◆ TAREAS PENDIENTES ◆
• A. ¿Puedes reescribir de forma más breve el párrafo del texto sobre la taxidermia que empieza «Hace años se puso de moda», conservando sus datos principales?
• B. ¿Cómo seguirías el texto sobre la taxidermia a partir de su última frase?

◆ TEXTO SELECCIONADO ◆
══════

Cultura

Taxidermia

“Unpleasant? I don’t see it. Seems to me taxidermy is a promising third course to burial or cremation. You could keep all your dear ones by you”.

H.G. Wells, The triumphs of a taxidermist

Hace años se puso de moda esta práctica un tanto curiosa. Se cuenta que el invitado entró en la casa, y ya para sentarse en la sala logró esquivar a un perro que dormía plácidamente sobre la alfombra. El tipo se disculpó con los anfitriones, pero ellos explicaron: —Oh, no se preocupe, el perro está muerto—, dijeron. Bueno, no precisamente: estaba disecado. El invitado preguntó por qué lo habían puesto así, echado, en lugar de otra posición más activa. —Ah pues porque la mascota siempre estaba así, echada, dormida, y así la queremos recordar por siempre.

══════

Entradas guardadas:
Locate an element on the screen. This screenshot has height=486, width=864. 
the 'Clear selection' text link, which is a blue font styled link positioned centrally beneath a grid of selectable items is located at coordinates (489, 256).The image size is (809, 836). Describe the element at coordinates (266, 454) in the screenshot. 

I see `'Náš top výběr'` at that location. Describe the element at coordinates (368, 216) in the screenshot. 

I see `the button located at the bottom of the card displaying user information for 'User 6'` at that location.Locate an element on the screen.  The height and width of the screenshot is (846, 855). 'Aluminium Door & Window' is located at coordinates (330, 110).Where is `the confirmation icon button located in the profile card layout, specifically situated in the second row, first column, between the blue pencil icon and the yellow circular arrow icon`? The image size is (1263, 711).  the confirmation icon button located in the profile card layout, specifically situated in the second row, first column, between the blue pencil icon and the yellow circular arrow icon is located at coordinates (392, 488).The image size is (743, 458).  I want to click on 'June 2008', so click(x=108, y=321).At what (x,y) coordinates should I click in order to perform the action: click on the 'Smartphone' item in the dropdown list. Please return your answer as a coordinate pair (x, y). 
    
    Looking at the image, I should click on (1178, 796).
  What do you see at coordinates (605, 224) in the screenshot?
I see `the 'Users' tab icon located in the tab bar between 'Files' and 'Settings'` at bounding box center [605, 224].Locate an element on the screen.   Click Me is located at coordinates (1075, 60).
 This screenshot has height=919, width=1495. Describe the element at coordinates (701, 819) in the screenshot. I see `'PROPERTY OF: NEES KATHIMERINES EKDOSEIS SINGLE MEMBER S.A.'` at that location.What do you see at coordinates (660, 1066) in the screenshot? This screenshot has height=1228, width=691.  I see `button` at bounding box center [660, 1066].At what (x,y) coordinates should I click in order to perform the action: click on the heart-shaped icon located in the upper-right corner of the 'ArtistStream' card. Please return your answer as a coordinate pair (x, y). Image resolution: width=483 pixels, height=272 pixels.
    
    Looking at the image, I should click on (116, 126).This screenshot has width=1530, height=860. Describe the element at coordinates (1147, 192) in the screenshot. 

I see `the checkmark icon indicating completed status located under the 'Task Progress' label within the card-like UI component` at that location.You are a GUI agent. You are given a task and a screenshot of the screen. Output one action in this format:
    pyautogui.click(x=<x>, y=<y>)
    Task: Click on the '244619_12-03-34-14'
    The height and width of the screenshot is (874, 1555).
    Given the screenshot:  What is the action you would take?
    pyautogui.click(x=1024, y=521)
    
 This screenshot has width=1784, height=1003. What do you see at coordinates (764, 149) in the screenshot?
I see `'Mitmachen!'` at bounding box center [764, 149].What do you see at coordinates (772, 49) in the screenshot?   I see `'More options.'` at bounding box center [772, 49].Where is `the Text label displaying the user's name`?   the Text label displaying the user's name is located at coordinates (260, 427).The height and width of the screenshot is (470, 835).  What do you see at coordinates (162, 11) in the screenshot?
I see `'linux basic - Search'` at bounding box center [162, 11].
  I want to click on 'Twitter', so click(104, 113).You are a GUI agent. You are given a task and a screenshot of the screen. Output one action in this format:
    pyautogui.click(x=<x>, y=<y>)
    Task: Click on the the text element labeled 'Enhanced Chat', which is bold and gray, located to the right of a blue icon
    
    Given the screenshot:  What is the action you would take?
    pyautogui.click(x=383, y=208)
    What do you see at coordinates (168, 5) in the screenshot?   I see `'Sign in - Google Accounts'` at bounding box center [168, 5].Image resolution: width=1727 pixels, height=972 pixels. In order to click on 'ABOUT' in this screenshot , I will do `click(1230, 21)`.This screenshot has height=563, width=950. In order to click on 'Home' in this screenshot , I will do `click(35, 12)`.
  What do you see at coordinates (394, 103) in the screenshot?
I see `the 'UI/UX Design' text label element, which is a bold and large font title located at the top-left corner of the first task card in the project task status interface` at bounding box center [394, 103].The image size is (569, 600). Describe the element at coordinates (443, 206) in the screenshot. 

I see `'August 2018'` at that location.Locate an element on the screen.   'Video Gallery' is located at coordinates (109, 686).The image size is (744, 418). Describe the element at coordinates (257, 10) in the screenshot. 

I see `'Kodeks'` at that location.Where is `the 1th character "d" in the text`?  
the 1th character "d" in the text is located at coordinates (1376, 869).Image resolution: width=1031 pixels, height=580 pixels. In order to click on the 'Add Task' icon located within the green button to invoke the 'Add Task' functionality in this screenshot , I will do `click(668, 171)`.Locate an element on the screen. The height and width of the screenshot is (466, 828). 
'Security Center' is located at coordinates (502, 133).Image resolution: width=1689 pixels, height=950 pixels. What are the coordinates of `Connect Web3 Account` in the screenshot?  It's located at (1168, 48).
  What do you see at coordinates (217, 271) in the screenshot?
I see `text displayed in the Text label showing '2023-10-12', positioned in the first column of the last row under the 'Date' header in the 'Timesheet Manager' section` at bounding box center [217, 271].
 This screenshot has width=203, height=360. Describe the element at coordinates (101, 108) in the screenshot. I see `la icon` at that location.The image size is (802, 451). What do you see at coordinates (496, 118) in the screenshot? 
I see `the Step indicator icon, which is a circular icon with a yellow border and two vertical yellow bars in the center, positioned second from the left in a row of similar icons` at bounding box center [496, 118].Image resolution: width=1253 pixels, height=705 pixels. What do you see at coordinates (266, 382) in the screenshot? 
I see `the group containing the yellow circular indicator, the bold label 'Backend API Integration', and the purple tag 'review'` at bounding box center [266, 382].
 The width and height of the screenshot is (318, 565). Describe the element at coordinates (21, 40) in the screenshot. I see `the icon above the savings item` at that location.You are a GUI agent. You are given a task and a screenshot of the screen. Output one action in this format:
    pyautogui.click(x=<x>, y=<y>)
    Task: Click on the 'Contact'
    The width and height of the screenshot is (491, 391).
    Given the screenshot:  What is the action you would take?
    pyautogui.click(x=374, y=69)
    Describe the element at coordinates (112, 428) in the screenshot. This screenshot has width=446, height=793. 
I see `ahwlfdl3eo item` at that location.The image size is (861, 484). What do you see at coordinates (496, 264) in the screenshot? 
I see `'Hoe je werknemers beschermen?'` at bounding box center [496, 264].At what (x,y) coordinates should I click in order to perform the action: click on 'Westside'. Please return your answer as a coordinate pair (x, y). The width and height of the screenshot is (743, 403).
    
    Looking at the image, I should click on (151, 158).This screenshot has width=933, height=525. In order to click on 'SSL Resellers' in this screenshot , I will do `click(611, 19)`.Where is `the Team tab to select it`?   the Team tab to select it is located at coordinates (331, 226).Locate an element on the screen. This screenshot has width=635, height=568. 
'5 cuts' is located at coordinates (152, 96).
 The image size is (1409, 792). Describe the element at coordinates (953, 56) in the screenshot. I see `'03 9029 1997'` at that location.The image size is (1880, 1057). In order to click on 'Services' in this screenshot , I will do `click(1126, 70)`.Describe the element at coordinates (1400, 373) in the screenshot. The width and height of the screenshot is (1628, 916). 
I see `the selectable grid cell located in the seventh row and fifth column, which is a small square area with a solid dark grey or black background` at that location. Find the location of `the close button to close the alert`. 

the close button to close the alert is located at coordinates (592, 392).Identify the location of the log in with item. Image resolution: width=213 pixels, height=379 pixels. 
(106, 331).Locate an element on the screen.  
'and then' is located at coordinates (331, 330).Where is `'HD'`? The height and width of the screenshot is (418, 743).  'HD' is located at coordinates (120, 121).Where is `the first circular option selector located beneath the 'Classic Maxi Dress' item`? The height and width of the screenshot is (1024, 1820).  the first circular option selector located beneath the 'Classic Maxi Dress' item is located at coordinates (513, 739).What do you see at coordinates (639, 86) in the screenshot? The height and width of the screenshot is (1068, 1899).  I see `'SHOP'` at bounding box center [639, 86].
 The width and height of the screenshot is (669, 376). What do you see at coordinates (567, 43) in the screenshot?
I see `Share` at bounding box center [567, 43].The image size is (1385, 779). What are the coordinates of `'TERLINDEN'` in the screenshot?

══════

◆ TUS RESPUESTAS ◆
• A. Hace años se puso de moda esta curiosa práctica. Según se cuenta, un invitado esquivó al entrar a un perro que dormía sobre la alfombra y se disculpó. Los anfitriones le dijeron que no se preocupara, que el perro estaba muerto: en realidad estaba disecado. El invitado preguntó por qué lo habían dejado echado y no en una postura más activa. Le respondieron que la mascota siempre estaba así, echada y dormida, y que así querían recordarla.

• B.
Pues ese perro disecado y los que uno encuentra en los museos y en las casas de los cazadores siempre me han parecido como peluches siniestros, piezas de museo destinadas a llenar un diorama macabro que lo único que hace es despertar en nosotros reacciones de temor y ansiedad profundas.

Tengo un pejelagarto en mi estudio. Un souvenir que compré en Tabasco. Es grotesco. Acostumbrado a ver a los peces en el agua o en una vitrina en el supermercado, me le quedo viendo y el animal, con su pose amenazadora y sus afilados dientes, intenta cobrar vida para arrancarme un pedazo del rostro. Sí asusta.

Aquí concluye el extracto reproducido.